Neuromuscular junctions (NMJs) in Eps15 homology domain-containing (EHD)1^−/−mice show no morphological defects in synaptic endplate structure. (A) The tibialis anterior (TA) skeletal muscle fibers from three EHD1^−/− and three wild-type (WT) mice were labeled with α-bungarotoxin (BTX) Alexa Fluor 555 or 488 conjugate for morphological mapping of endplates using confocal microscopy. NMJs were seen in both WT (n = 260) and in EHD1^−/− (n = 275) fibers. Blue, DAPI; green, BTX Alexa Fluor 488 conjugate; red, anti-rabbit Alexa Fluor 555 conjugate. Scale bars: 20 μm. A larger reference bar was added above the scale bars.

Figure 6

Neuromuscular junctions (NMJs) of Eps15 homology domain-containing (EHD)1^−/−mice are innervated by a single motor axon.

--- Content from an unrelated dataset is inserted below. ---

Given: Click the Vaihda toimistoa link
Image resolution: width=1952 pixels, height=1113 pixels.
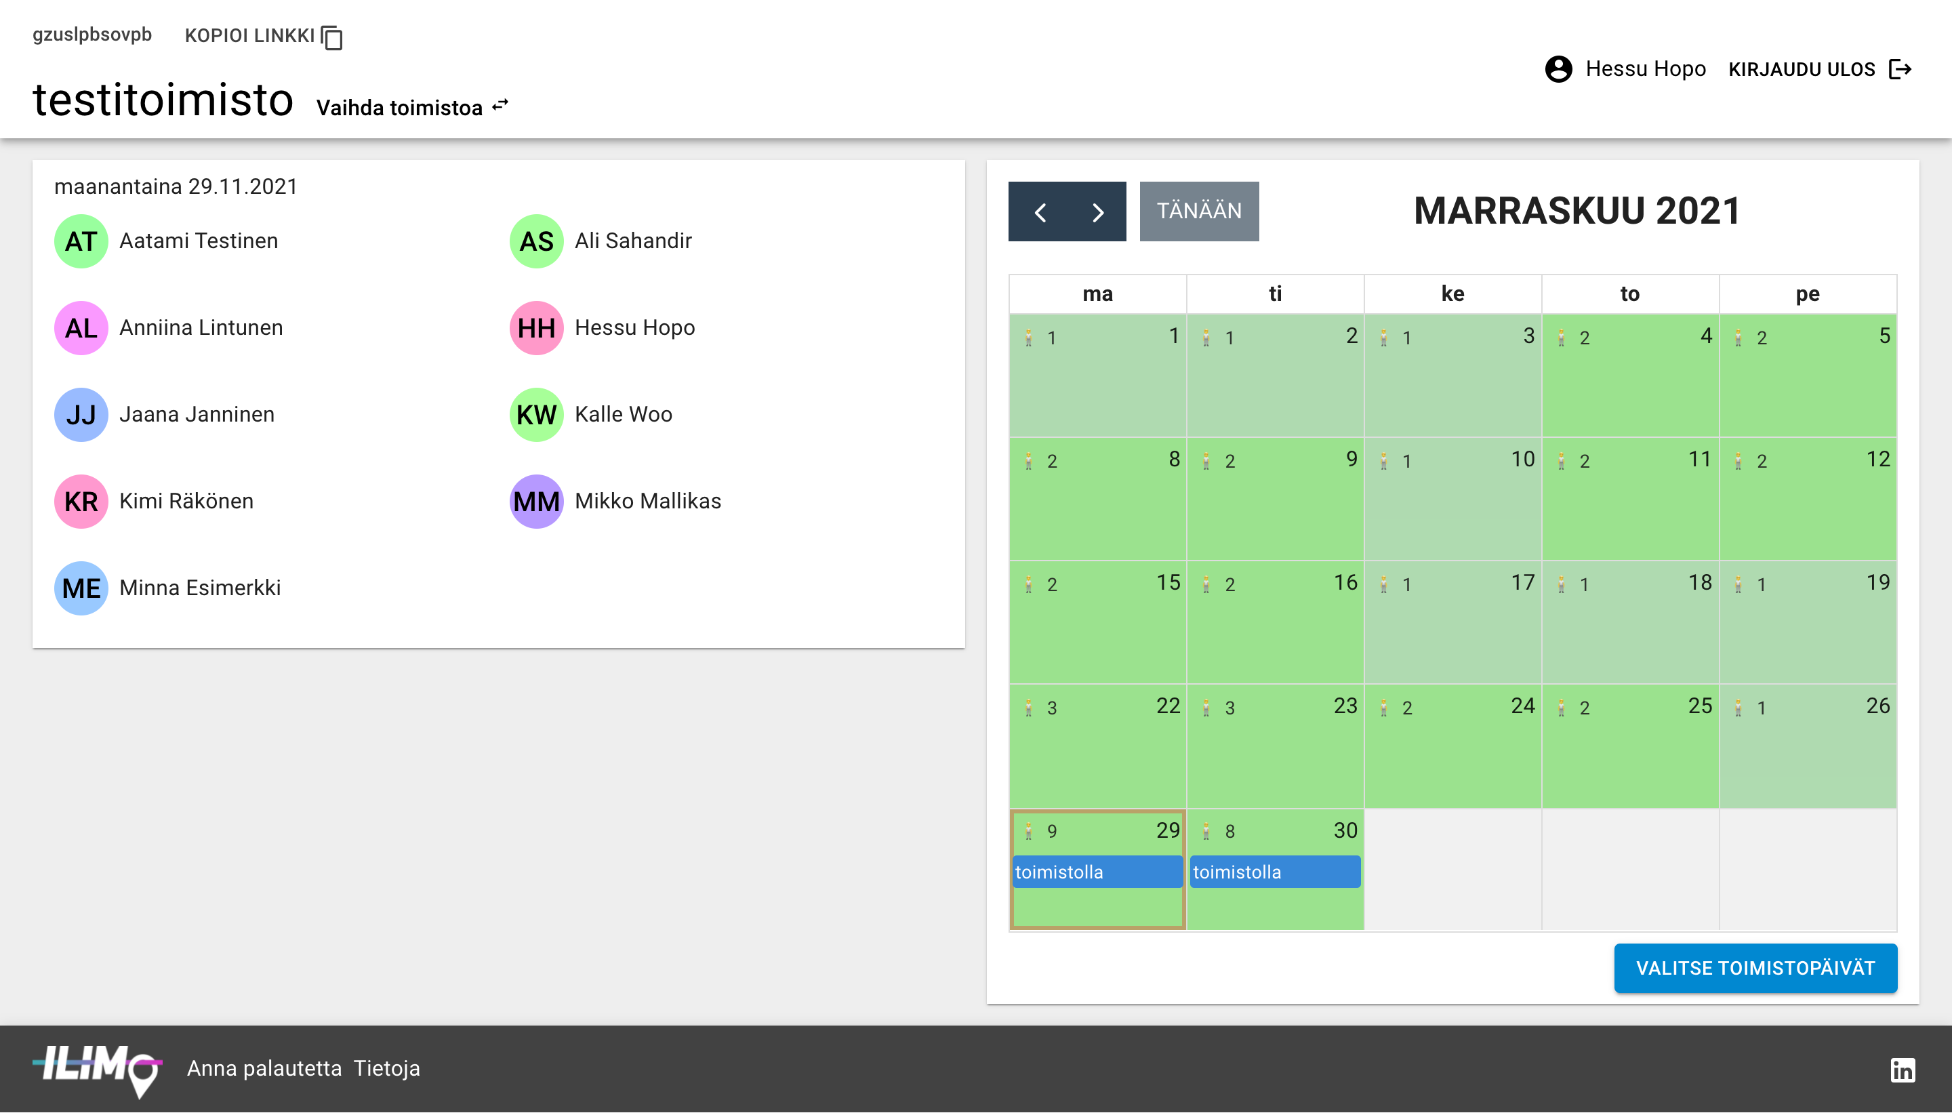Looking at the screenshot, I should (x=400, y=108).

Panel (A) Isolated tibialis anterior (TA) skeletal muscle fibers from three EHD1^−/− and three wild-type (WT) mice were labeled with (BTX) Alexa Fluor 555 conjugate for morphological mapping of endplates using confocal microscopy. Rare EHD1^−/−endplates (n = 2) consisted of two discreet structures, with one being smaller and less developed than the other. (B) Isolated TA skeletal muscle fibers from three EHD1^−/− and three WT mice were immunolabeled with neuronal class III β-tubulin monoclonal antibody (TUJ1) antibody, a neuronal marker, and visualized using confocal microscopy. WT (n = 13) and EHD1^−/− (n = 12) endplates with partitioning were seen. EHD1^−/− endplates were singly innervated, even when partitioned. Blue, DAPI; green, α-BTXAlexa Fluor 488 conjugate; red, anti-mouse Alexa Fluor 568 conjugate. Scale bars: 20 μm. A larger reference bar was added above the scale bars.

Figure 7

Eps15 homology domain-containing (EHD)1^−/−skeletal muscle shows normal pathology and generates average specific force. Panel (A) Stainnig of tibialis anterior (TA) skeletal muscle cryosections (8 μm) from three WT and three EHD1^−/− mice did not show no degeneration or regeneration of fibers in EHD1^−/− mice, as shown by the absence of centralized nuclei. There was an absence of infiltrating white blood cells, also suggesting normal pathology (hematoxylin and eosin). (B) The force generated during a muscle contraction was measured in vivo in three WT and three EHD1^−/− EDL and soleus muscles each. EHD1^−/− EDL and soleus muscles showed no deficit in the amount of force generated during a muscle contraction (n = 3 per group).